# [Task description]
Once you have located the line containing "Image resolution: width=723" in the material below, return it exactly along with each line after it through the line containing "the 12 tick".

# [Data records]

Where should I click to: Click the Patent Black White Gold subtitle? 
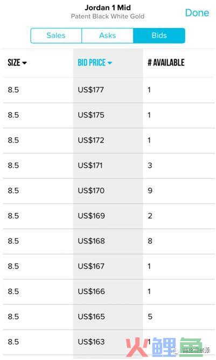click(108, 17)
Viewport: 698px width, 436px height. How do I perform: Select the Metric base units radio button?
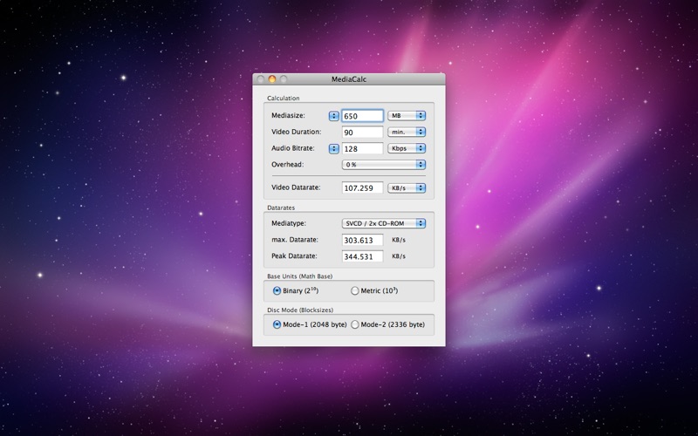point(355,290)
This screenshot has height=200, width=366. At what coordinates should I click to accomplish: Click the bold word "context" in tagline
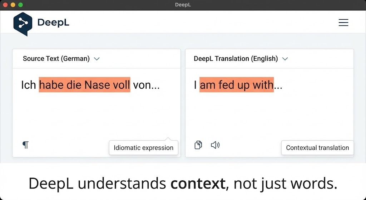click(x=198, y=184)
---
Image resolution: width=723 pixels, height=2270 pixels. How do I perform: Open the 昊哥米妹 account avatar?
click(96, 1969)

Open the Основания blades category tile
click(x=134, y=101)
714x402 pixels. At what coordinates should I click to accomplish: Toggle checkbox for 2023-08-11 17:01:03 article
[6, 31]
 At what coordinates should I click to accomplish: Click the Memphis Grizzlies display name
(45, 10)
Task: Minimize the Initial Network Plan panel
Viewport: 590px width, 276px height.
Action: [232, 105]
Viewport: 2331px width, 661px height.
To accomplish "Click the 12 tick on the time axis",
==
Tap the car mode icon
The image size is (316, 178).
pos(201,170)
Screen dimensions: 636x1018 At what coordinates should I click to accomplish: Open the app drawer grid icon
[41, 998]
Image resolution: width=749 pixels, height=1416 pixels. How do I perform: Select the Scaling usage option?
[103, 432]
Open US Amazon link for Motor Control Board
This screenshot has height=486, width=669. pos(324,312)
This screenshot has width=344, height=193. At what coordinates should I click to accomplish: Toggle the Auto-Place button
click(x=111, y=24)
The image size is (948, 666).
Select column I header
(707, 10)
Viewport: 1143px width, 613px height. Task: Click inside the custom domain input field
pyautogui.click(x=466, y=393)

# [Solution for this problem]
Image resolution: width=723 pixels, height=2270 pixels. How do I perform: Open the 昊哥米妹 account avatar?
click(96, 1969)

Open the Основания blades category tile
click(x=134, y=101)
714x402 pixels. At what coordinates should I click to accomplish: Toggle checkbox for 2023-08-11 17:01:03 article
[6, 31]
 At what coordinates should I click to accomplish: Click the Memphis Grizzlies display name
(45, 10)
Task: Minimize the Initial Network Plan panel
Viewport: 590px width, 276px height.
Action: [232, 105]
Viewport: 2331px width, 661px height.
To accomplish "Click the 12 tick on the time axis",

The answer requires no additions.